* [Exercise input]
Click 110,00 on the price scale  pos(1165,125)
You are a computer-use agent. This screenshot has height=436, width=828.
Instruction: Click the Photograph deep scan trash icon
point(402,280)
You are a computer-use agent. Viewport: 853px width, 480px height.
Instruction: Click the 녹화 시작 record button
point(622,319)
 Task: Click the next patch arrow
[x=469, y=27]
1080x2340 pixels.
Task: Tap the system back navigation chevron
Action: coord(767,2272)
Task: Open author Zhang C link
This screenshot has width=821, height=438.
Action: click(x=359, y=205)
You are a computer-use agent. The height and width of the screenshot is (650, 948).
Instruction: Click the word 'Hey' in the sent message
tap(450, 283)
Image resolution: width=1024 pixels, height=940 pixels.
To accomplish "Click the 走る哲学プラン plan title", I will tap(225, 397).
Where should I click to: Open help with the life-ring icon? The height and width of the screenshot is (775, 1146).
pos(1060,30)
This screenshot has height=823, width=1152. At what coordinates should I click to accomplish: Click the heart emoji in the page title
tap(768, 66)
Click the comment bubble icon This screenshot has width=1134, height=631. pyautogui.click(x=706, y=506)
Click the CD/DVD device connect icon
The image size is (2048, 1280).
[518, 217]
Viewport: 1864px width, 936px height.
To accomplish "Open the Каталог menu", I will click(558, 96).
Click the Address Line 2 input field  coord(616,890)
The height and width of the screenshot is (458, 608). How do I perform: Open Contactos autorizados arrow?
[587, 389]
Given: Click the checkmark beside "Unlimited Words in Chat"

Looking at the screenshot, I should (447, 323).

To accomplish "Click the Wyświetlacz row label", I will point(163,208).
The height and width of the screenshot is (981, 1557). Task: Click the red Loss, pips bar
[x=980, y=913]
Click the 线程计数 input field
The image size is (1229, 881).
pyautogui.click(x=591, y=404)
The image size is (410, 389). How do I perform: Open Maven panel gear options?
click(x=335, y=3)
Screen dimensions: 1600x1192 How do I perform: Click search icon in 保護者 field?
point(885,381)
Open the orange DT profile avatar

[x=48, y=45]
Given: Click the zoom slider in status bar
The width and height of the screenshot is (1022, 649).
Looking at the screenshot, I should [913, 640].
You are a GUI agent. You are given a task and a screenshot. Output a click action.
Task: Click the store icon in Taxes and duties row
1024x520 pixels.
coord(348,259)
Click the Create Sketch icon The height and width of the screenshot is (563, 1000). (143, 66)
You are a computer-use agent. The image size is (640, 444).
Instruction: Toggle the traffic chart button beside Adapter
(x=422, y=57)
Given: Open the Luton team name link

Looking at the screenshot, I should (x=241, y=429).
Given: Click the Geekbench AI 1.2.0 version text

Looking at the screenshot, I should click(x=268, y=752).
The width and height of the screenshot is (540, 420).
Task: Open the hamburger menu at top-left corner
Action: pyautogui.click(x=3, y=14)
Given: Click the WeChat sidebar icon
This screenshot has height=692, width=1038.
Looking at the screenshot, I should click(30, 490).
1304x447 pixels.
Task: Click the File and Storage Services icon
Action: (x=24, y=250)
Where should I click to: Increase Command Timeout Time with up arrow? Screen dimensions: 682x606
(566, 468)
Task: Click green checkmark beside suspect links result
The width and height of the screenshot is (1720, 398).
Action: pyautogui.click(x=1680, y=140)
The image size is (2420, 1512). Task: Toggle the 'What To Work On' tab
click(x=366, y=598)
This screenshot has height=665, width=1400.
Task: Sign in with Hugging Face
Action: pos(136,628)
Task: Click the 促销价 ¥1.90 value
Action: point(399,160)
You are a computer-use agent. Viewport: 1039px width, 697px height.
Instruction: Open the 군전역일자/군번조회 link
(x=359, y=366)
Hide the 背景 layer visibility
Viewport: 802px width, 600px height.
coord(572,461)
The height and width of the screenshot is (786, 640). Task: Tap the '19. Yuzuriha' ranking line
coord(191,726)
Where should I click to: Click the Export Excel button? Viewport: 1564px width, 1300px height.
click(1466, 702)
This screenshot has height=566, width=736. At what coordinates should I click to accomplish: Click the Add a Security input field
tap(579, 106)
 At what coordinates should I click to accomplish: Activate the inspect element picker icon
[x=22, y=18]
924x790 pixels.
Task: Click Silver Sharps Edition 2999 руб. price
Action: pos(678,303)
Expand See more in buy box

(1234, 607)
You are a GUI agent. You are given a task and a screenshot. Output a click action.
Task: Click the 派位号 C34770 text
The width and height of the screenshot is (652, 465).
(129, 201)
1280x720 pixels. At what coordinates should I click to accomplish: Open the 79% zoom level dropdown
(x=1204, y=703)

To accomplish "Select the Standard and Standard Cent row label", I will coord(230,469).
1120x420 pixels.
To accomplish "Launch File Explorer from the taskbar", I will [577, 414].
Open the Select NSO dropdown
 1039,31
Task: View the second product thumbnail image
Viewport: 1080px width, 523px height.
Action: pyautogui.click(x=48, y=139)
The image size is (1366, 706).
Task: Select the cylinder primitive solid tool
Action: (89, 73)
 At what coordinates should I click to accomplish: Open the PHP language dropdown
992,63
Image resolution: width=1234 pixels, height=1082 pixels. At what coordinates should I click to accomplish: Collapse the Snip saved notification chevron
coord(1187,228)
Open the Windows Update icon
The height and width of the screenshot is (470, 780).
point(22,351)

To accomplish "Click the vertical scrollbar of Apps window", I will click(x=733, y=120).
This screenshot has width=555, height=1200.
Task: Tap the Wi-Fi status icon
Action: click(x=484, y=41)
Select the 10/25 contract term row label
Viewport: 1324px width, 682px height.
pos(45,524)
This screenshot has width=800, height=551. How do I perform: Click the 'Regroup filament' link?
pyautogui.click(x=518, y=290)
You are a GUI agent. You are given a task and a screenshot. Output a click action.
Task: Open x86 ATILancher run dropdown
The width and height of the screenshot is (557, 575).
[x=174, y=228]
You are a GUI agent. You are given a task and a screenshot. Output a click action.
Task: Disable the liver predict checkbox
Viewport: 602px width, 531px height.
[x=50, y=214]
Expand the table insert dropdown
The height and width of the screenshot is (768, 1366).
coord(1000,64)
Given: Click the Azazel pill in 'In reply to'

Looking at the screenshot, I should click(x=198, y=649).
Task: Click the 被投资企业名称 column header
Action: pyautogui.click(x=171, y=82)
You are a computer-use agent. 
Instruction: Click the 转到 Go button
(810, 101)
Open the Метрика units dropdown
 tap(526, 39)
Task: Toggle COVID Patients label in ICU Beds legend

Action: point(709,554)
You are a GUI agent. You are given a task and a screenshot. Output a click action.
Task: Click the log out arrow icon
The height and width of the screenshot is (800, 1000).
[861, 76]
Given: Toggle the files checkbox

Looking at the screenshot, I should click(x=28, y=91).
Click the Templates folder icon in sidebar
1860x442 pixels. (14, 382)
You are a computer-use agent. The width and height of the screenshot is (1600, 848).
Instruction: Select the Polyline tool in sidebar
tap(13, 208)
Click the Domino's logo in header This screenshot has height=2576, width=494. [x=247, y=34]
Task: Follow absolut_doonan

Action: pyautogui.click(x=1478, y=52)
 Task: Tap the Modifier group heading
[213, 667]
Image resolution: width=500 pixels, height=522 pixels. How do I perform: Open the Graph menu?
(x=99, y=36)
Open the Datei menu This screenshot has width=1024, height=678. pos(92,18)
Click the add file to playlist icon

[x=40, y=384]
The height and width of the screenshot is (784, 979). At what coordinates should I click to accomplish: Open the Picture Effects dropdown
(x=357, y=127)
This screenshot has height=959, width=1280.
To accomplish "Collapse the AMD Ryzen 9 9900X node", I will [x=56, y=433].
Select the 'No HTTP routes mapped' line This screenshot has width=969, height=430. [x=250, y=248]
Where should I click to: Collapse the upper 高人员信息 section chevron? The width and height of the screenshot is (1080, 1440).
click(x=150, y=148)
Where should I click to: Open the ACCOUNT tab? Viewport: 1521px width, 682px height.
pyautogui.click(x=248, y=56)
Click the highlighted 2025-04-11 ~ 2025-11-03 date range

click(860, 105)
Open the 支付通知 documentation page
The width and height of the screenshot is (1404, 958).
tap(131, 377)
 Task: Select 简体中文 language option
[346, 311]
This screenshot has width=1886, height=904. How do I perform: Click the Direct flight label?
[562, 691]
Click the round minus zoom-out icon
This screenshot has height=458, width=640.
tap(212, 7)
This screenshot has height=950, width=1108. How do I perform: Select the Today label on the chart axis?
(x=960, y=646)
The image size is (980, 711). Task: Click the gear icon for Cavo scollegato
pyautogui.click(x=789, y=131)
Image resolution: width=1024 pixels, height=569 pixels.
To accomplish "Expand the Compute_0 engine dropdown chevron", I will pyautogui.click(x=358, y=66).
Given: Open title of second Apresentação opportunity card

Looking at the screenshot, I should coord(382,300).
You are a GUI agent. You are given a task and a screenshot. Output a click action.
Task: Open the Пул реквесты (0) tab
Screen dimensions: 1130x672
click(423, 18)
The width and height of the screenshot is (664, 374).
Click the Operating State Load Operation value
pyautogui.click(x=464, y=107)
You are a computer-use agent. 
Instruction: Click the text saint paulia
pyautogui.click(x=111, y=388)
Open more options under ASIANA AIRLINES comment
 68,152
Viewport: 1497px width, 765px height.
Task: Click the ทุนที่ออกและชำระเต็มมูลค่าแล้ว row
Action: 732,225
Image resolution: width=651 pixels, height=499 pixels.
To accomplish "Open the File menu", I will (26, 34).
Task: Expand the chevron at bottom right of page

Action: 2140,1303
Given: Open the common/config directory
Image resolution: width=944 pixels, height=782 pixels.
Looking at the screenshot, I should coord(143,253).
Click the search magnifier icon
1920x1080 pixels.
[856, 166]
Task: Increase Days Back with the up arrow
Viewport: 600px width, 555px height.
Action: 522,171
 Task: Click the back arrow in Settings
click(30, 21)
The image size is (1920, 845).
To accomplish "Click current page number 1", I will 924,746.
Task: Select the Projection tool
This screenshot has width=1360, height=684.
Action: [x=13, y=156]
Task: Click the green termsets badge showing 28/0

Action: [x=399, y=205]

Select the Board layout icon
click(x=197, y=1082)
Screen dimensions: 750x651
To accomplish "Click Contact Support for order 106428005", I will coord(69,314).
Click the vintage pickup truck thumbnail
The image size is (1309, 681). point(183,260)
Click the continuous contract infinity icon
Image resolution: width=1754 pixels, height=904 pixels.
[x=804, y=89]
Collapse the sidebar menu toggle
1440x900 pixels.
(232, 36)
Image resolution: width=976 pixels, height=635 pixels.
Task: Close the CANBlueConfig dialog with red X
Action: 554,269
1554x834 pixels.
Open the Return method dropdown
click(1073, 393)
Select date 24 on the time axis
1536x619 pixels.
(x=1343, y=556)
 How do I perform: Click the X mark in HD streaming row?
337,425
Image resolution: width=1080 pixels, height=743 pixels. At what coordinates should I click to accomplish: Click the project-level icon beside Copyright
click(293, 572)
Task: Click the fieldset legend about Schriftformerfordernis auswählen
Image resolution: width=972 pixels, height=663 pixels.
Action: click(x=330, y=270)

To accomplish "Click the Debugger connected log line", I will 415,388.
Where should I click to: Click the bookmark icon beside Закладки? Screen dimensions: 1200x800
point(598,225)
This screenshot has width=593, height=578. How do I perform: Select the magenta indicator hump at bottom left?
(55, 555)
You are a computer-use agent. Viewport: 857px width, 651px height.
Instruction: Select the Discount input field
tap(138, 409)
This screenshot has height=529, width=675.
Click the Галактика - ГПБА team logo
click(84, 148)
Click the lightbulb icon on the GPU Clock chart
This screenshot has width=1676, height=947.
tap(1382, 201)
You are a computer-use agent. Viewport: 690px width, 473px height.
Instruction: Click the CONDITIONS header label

* [What you have to do]
Look through the entries above; find each line with the word "contract" and copy it.

* [Solved exercise]
Select the 10/25 contract term row label
Click the continuous contract infinity icon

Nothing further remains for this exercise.